19-22 août 2018
Les modèles mathématiques sur lesquels sont basés les projections du changement climatique, l’estimation des risques, les stratégies de réduction d’émission, et la négociation internationale ont longtemps ignoré la biologie. Dans sa thèse, Elsa Abs développe une nouvelle génération de modèles du cycle de carbone global (au cœur du changement climatique) qui intègrent explicitement le microbiome de la terre.

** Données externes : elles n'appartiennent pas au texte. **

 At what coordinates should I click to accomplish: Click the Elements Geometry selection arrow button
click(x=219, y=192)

Que ce soient des forêts tropicales ou des tourbières de l’Antarctique, les microbes du sol réagissent au réchauffement en respirant plus, ou moins, de CO2 – et ceci peut avoir d’importants effets sur le climat. Co-encadrée par le directeur de l’UMI Régis Ferrière et le professeur Scott Saleka de l’Université d’Arizona, Elsa Abs (en photo) a étudié le sujet.

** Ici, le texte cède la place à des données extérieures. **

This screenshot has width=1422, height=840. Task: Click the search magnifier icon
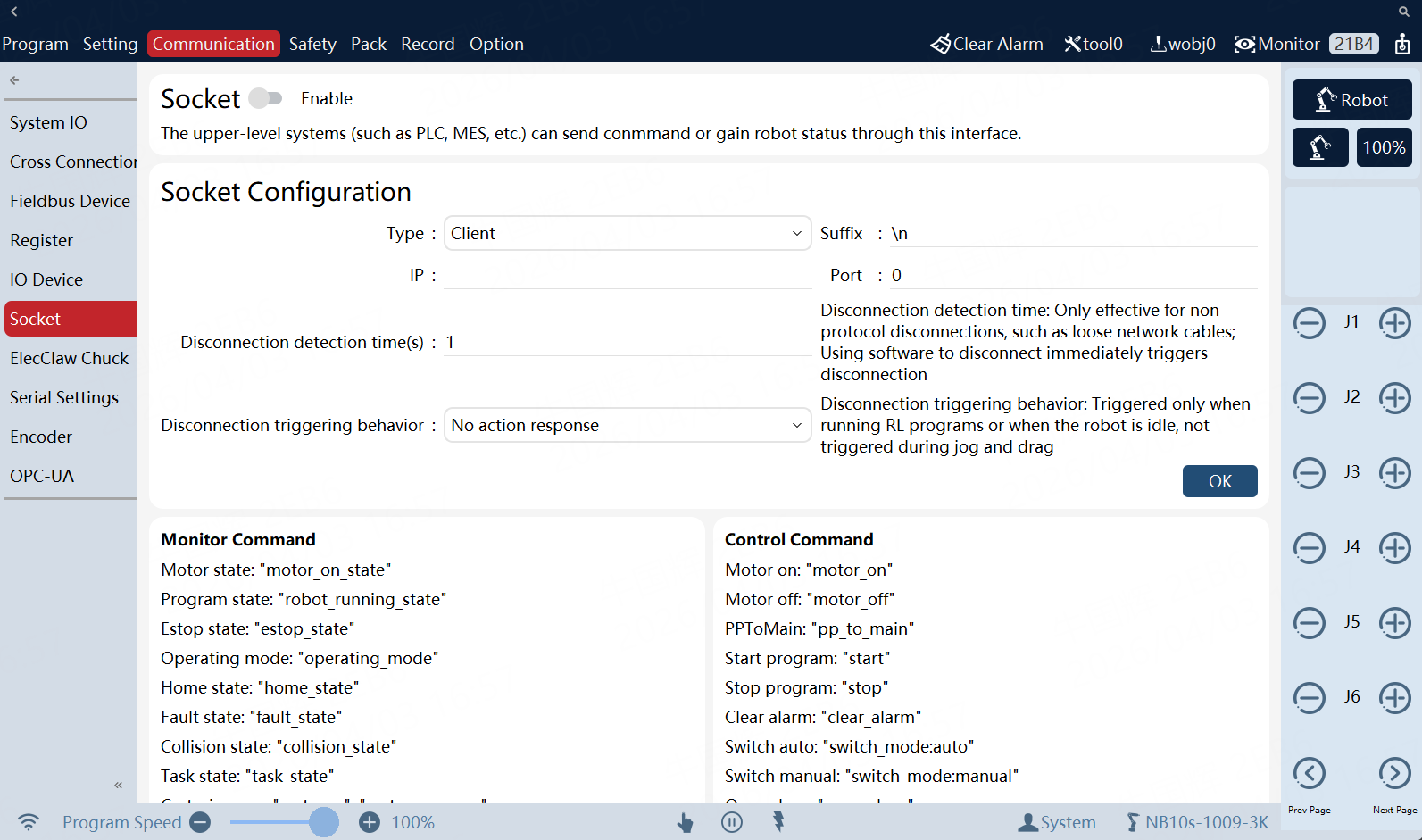coord(1403,12)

Ce qui rend le travail d’Elsa Abs particulièrement innovant, c’est la prise en compte de la capacité des populations microbiennes à évoluer, au sens Darwinien du terme, et à s’adapter en « temps réel » au changement climatique. L’adaptation évolutive peut aggraver, amortir, ou même renverser les changements de respiration microbien prédits par des modèles plus simples, sans évolution. Autre aspect fascinant du problème : l’évolution des microorganismes affecte les interactions de coopération qui existent entre eux, qui reposent sur une production individuelle de composés chimiques (enzymes de décomposition) dont l’action collective aboutit à la décomposition de grandes quantités de matière organique. Les modèles prédisent l’évolution d’une plus forte coopération des microorganismes en réponse au réchauffement. C’est une mauvaise nouvelle pour nous car une coopération microbienne plus intense signifie plus de respiration, et donc en fin de compte un plus grand flux de CO2 renvoyé vers l’atmosphère.

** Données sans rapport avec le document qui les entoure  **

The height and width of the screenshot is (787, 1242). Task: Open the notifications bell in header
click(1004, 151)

Elsa Abs a présenté ses résultats à Evolution 2018 qui s’est tenu à Montpellier du 19 au 23 août, rassemblant plus de 3200 participants. C’était l’occasion pour Abs de côtoyer des chercheurs et des étudiants venant du monde entier. A Tucson, elle achève sa thèse doctorale qui sera soutenue en janvier 2019. En termes de stratégie scientifique, le projet d’Abs est important pour l’UMI. Il établit un lien théorique important dans le tissu de collaborations que l’UMI entretient entre l’Université d’Arizona, notamment Biopshere 2, et l'Ecotron CNRS-ENS. Le projet établit aussi un pont nouveau entre l’UMI à la Ecosystem Genomics Initiative de l’UA – une initiative inter-départements, inter-facultés dirigée par Scott Saleska. Les prochaines avancées pourront alimenter le programme émergeant interdisciplinaire du CNRS, Planète A, sur les objectifs de durabilité en réponse au changement climatique.